Dry eye symptoms can affect patients' quality of life

April 16, 2007

Dry eye is an important ophthalmic disorder because of its high prevalence and significant effect on quality of life, said Esen K. Akpek, MD, associate professor of ophthalmology and director, ocular surface diseases and dry eye clinic, The Wilmer Eye Institute, Johns Hopkins University School of Medicine, Baltimore.

Dry eye is an important ophthalmic disorder because of its high prevalence and significant effect on quality of life, said Esen K. Akpek, MD, associate professor of ophthalmology and director, ocular surface diseases and dry eye clinic, The Wilmer Eye Institute, The Johns Hopkins University School of Medicine, Baltimore.

Dr. Akpek said that about 1 in 4 people who come to a general ophthalmology clinic have dry-eye symptoms.

"Not only do they complain about dryness, redness, and discomfort, but they suffer with vision problems and may have quality-of-life impairment similar to that seen in patients with moderate-to-severe angina," Dr. Akpek said.

She also discussed diagnosis and treatment. In evaluating patients with dry eye, it is important to conduct a thorough ophthalmic exam along with a review of medical history to look for underlying ocular and systemic conditions. While there is no single accepted method to diagnose dry eye, Dr. Akpek noted she will conduct fluorescein and lissamine green staining, evaluate patients for meibomian gland dysfunction, and perform a Schirmer test-which is helpful for identifying patients who may have underlying rheumatoid arthritis or Sjogren's syndrome.

"If an autoimmune disease is suspected, a blood workup should also be undertaken," she said.
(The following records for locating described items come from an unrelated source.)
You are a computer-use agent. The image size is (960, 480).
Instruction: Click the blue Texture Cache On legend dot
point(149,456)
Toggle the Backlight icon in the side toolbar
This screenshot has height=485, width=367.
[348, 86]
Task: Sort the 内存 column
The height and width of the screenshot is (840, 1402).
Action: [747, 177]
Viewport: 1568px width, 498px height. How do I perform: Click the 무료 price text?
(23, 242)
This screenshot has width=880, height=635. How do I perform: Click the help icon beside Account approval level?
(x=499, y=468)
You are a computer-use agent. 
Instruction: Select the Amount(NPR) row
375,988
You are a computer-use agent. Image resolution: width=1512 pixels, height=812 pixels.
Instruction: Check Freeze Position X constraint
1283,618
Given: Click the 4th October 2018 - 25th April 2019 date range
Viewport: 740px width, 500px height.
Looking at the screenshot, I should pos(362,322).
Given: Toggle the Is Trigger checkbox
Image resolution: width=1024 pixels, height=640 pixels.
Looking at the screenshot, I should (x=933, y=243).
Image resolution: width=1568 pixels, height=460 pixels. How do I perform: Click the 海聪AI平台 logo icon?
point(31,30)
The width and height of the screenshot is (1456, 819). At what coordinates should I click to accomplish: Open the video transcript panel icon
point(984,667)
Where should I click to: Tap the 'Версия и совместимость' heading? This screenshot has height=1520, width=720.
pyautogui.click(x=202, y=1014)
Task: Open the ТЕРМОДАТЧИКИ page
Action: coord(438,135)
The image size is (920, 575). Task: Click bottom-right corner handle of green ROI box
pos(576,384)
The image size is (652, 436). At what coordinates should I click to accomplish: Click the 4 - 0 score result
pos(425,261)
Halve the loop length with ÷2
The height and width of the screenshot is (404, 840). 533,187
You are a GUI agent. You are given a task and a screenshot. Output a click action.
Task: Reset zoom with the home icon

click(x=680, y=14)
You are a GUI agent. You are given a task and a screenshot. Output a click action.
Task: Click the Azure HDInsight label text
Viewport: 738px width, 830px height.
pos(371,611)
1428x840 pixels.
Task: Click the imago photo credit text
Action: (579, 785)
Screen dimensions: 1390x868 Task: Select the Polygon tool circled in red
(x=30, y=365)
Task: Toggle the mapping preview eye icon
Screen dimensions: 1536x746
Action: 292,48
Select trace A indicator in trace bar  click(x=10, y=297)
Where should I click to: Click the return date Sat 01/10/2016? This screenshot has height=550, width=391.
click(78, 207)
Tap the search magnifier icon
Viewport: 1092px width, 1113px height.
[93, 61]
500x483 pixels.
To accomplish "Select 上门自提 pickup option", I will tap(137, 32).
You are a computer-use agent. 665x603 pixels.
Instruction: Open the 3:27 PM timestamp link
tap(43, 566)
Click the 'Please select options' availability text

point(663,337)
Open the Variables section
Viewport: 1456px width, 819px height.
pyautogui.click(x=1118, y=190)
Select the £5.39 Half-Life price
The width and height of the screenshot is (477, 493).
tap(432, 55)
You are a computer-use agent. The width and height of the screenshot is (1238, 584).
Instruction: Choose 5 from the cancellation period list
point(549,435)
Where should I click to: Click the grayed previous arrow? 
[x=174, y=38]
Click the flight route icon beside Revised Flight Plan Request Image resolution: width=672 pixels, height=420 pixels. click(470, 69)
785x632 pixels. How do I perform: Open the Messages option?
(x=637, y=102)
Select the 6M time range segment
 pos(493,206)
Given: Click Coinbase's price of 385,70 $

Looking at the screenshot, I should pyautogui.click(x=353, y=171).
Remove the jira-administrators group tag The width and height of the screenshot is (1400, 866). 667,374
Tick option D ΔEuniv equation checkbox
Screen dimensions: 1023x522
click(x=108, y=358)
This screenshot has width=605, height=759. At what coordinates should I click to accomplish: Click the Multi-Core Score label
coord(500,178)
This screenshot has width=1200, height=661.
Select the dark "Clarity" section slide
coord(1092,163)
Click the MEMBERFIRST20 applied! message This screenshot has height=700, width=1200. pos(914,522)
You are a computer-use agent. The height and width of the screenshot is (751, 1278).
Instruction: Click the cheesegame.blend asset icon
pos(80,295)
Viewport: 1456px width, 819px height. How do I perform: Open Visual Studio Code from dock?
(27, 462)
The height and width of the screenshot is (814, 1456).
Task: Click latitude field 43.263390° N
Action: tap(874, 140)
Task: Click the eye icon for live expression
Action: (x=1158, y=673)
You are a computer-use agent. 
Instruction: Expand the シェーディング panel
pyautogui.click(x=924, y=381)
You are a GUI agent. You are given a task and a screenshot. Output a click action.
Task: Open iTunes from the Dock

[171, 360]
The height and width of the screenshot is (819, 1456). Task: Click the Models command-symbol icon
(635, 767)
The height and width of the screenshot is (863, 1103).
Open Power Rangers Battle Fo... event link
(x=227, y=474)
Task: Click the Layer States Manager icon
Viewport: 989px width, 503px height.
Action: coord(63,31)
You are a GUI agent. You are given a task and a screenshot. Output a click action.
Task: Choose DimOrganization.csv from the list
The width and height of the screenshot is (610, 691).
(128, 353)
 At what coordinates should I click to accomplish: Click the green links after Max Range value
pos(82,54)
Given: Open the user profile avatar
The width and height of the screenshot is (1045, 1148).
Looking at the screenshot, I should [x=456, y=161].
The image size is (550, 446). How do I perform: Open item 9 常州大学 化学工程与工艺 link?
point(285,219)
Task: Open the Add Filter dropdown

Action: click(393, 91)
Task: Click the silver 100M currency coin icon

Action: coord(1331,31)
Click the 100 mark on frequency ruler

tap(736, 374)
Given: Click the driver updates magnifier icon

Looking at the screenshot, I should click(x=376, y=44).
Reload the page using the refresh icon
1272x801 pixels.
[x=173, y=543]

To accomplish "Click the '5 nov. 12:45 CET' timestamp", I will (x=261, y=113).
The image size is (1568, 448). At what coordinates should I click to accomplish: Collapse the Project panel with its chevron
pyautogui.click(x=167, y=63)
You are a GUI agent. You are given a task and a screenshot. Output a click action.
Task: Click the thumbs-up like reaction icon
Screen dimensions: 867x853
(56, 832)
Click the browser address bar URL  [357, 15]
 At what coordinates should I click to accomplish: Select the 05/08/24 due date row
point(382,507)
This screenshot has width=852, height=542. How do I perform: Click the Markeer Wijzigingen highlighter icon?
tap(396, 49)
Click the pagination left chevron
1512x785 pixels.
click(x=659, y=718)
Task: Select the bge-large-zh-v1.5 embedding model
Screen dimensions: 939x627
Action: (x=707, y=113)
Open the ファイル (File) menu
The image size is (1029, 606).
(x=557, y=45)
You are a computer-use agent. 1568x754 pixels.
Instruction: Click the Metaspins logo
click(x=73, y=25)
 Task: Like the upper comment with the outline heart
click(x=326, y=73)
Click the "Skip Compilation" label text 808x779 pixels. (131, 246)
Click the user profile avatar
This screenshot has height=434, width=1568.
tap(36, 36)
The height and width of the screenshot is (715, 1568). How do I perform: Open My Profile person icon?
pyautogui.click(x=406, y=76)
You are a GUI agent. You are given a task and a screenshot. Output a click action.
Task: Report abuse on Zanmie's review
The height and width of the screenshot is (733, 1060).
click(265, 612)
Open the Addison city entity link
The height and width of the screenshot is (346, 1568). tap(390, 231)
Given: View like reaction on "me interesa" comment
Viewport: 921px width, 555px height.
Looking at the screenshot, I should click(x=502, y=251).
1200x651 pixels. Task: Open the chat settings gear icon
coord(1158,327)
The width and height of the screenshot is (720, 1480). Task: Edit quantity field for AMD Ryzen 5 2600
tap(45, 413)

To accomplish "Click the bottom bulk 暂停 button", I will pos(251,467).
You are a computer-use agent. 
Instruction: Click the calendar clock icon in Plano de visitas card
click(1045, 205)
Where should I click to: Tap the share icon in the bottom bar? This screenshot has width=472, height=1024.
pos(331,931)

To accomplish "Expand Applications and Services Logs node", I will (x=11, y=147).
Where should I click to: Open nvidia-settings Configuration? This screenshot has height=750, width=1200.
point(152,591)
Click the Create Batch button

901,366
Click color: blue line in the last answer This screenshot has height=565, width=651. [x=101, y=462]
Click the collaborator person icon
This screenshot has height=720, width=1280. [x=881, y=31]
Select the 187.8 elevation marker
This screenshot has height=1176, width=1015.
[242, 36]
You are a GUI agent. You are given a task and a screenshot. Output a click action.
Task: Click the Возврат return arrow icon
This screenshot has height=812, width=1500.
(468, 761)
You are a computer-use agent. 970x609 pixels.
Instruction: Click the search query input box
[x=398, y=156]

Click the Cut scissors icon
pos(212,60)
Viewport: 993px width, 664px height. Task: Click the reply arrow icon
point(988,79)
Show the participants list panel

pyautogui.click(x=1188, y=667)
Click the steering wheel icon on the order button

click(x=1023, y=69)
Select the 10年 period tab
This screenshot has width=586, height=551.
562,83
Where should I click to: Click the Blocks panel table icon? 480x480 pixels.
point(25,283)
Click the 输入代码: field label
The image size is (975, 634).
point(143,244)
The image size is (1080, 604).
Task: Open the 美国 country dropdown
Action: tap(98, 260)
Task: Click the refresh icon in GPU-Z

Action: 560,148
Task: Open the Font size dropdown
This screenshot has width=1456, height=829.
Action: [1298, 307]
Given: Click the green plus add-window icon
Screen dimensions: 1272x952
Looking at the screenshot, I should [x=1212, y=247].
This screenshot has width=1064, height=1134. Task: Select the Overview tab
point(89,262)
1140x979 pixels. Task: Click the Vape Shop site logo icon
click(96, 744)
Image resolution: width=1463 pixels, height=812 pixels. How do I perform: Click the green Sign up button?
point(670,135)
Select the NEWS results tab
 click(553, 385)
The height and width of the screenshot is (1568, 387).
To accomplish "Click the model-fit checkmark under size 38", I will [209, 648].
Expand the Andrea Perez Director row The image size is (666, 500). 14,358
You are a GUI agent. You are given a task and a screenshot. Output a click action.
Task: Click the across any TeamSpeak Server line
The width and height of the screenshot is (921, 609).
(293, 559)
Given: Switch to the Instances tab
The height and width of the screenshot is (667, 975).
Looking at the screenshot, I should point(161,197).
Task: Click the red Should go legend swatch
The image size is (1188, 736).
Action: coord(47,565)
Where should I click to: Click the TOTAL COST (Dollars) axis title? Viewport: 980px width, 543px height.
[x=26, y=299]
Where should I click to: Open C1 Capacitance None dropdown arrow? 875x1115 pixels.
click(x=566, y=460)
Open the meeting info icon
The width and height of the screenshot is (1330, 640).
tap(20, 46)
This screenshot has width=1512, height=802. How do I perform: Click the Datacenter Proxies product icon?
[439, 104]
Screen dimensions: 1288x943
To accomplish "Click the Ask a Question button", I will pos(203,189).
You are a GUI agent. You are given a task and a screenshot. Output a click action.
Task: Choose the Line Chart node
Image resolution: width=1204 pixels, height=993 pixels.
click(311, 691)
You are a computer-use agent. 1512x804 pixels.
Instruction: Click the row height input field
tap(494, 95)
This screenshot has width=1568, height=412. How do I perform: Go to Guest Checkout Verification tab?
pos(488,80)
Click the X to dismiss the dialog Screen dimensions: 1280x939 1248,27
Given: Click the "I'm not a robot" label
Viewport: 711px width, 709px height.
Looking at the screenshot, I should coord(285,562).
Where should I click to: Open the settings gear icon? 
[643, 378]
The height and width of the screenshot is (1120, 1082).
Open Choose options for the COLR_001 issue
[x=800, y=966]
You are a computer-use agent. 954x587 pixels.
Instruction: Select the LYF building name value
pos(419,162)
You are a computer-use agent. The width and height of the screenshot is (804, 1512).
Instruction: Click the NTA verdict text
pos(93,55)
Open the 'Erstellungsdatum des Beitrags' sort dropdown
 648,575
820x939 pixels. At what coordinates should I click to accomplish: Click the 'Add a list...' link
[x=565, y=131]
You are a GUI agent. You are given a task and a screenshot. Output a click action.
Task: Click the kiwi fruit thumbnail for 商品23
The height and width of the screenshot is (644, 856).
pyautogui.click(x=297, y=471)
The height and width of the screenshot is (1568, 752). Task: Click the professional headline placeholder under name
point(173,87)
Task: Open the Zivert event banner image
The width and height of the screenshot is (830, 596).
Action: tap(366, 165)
Treatment requires replenishment of tears and control of ocular surface inflammation. Artificial tears are the first step in managing dry eye syndrome. A preservative-free formulation is recommended if patients need to instill the drops more than four times a day. Ointments also can be used for lubrication, but should be reserved for bedtime because of their potential to cause blurring. Topical cyclosporine 0.05% ophthalmic emulsion (Restasis, Allergan) is recommended for patients whose dry eye does not respond sufficiently to artificial tears.

"It is important to recognize that the pathology of dry eye is much more complicated than mere dryness of the ocular surface," Dr. Akpek said. "Patients need to understand the course of this condition is chronic and there is no cure."